My doctor
stumbled upon Low Carb dieting on a Sunday morning in early July 2002. He
opened The New York Times and saw on the cover of the Magazine a big juicy
ribeye steak with a melting lump of butter on top. If his biochemistry is the
same as the rest of the human race, his salivary glands began to secrete
digestive juices and a signal went from his hypothalamus in the center of the
brain to his pancreas to start secreting insulin. There was no olfactory
stimulus. The visual image was enough to start this autonomic response. Even the
idea of eating will do it. It tells
us, “It’s time to eat!”
Of course, my
doctor didn’t act on these impulses because another part of his brain told him
1) it’s just a picture and 2) it would be bad for his health to eat so much saturated
fat and cholesterol. The rational mind overrode the autonomic. As an internist
and cardiologist he had learned in medical school, and had had reinforced in
continuing education throughout his professional life, that saturated fat and
dietary cholesterol were verboten.
They would clog his arteries. He had seen atherosclerotic patients every day in
his practice. They were a constant reminder that eating saturated fats and
cholesterol would be “the death” of him. We have that message drilled into us
constantly as well. The DEATH of us.
But, that
particular Sunday morning my doctor was relaxed at home and engaged in one of
his favorite day-off indulgences – putting his feet up and reading his favorite
newspaper. Besides, he was intrigued because the title of the cover story was,
“What If It’s All Been a Big Fat Lie?” The author, Gary Taubes, is a highly
regarded science writer who has won the National Science Writers “Science in
Society” award 3 times (and 3 is the limit!) And the New York Times was at that
time still “the old gray lady” of print journalism whose motto was “all the news
that’s fit to print.” So… my doctor decided to read the story. It was a
life-changing event (for me)!
Then, in the
noble tradition of medical self-experimentation exemplified by Werner
Forssmann, “inventor” of cardiac catheterization in the 1930s, my doctor
decided to try the diet that Taubes outlined.
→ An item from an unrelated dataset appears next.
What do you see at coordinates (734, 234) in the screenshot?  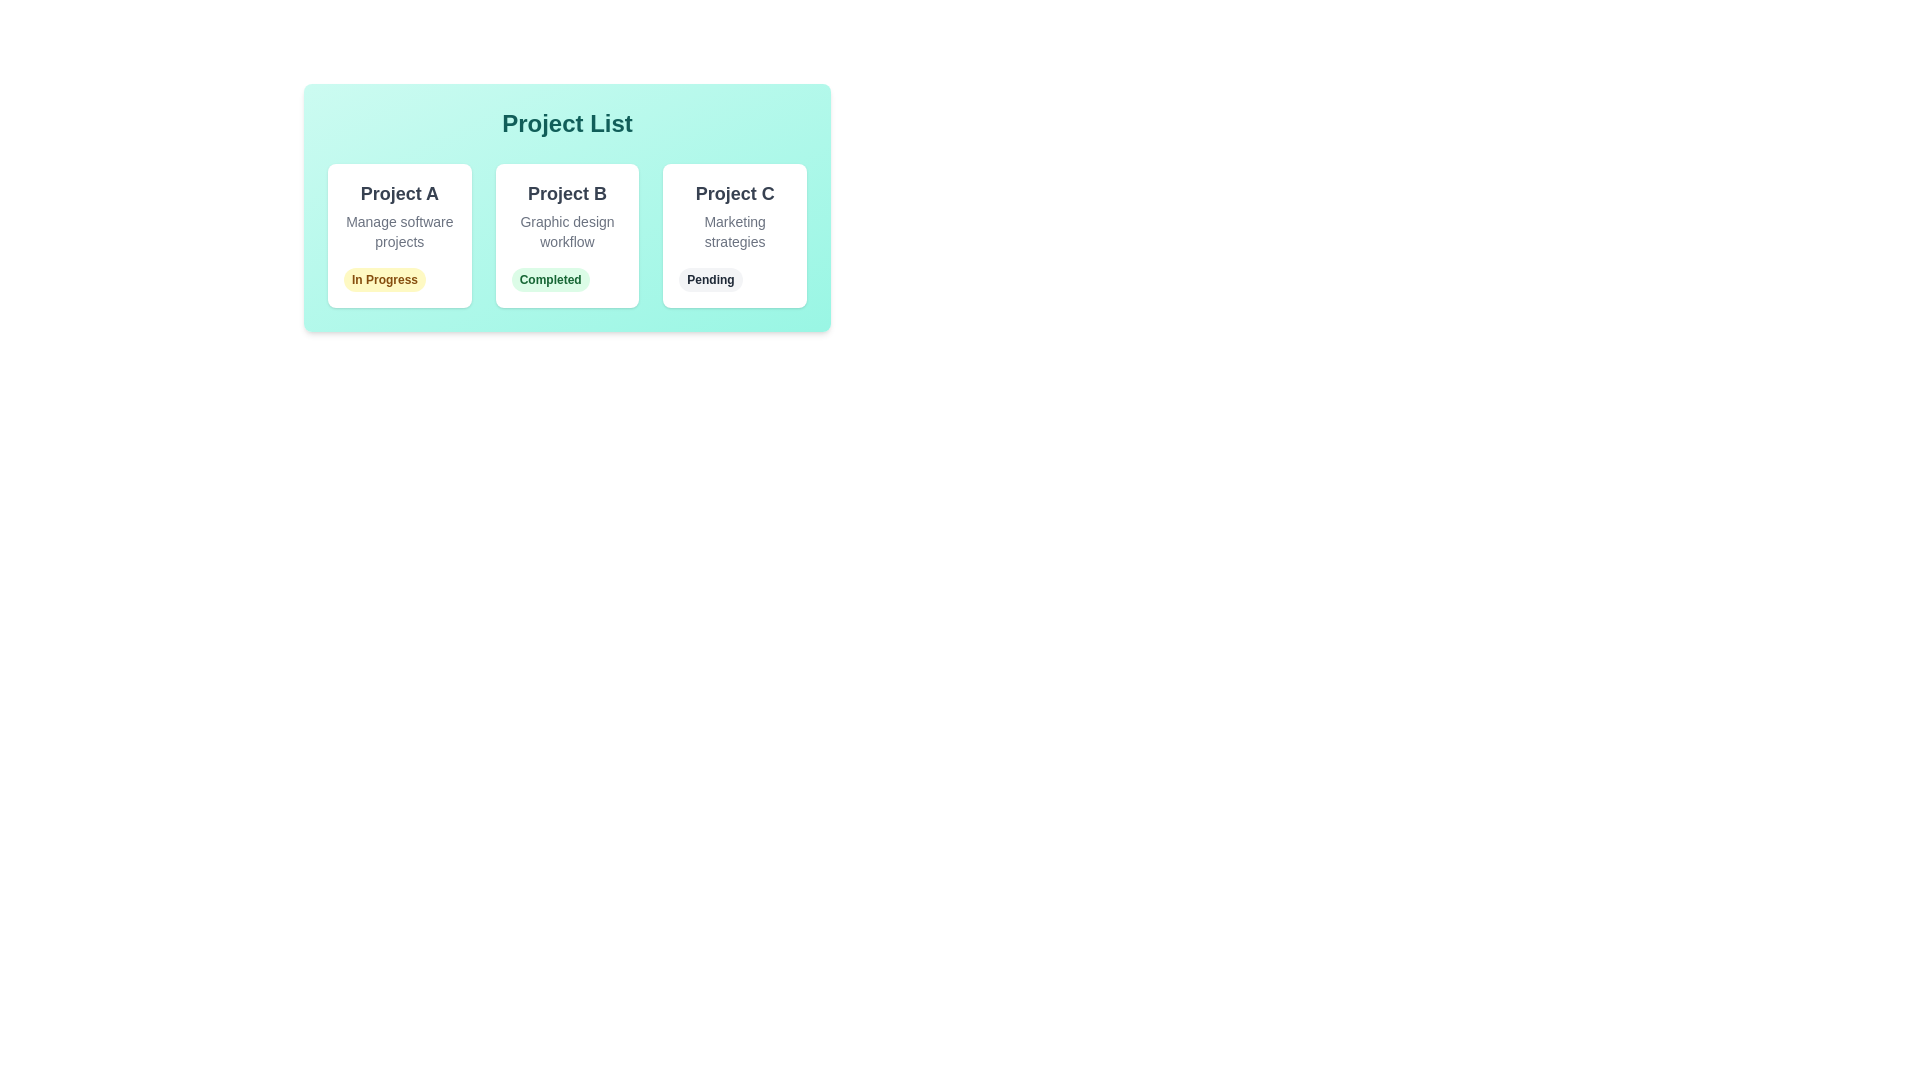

And in about 6 weeks, he lost 17
pounds on Atkins Induction! I assume he tested his blood chemistry and lipid
panel before and after, and his n=1 self-experiment proved to “do no harm” (and
maybe even a little good?). So, soon afterwards, as luck would have it, as I
walked into his office, my doctor saw me and said to me, “Have I got a diet for
you!” I needed it too. I had just discovered (on a Fulton Fish Market scale) that
I weighed 375 pounds!
So, where
does Pauline Kael (correct spelling) come into this picture? According to Wikipedia,
Pauline Kael was “a film critic who wrote for The New Yorker from 1968 to 1991.
“She is often regarded at the most influential film critic of her day,”
according to Harper’s, and she was known for her “witty, biting, highly
opinionated and sharply focused” reviews. I read her every week, but I remember
her best for a comment she reportedly made in a lecture to the Modern Language
Association in December 1972. It was in the wake of Richard Nixon’s landslide
victory in the 1972 presidential election:
“I live in a rather special
world. I only know one person who voted for Nixon. Where they are I don’t know. They’re outside my ken.
But sometimes when I’m in a theater I can feel them.”
I have to
admit that that image is pretty
funny, and certainly “witty, biting, highly opinionated and sharply focused,”
but Wikipedia notes that Kael was widely criticized for this sentiment. It
illustrated the isolation in which it is possible to live, if you are
surrounded by like-minded people, especially if you think of yourself as being
superior in education or intellect. In such cases it extends to beliefs as
well. Such elitism is common among the intelligentsia. New York Post writer
John Podhoretz once claimed that New Yorkers “can easily go through life never
meeting anybody who has a thought different from their own.” Under such circumstances,
wouldn’t any disparate thought be heresy?
The world of
human nutrition today suffers from this same constrained view. “The Nutrition
Debate” seeks, in a very modest way, to present another view and to encourage
self experimentation. There’s lots of support for this alternative; it just
doesn’t get much play in medicine or the media. Of course, there are other
forces at work here (big agriculture and big food manufacturers, to name just
two of the major stakeholders), but the medical and public health communities
are where integrity and professionalism are supposed to mean something. That is
where I think we can best make inroads and foment change.
So, when my doctor was willing to try something that goes against the
teachings he had practiced (and lived) by – first on himself (like Forssmann,
whose self experimentation led to the Nobel Prize), and then on his non-compliant, heavily
medicated, morbidly obese Type 2 diabetic patient (me), I think there’s hope. And if
others try it, and it works for them too, maybe it won’t be as creepy as it was
for Pauline Kael in that dark theater in 1972. That’s my hope anyway, and why I
keep writing this blog.
The low-carb diet focuses on meat, poultry, fish and eggs, and the protein of nonsticky vegetables. The low carb diet usually consists of most cereals, vegetables, fruits, breads, desserts, pasta and starchy vegetables and sometimes nuts and caps.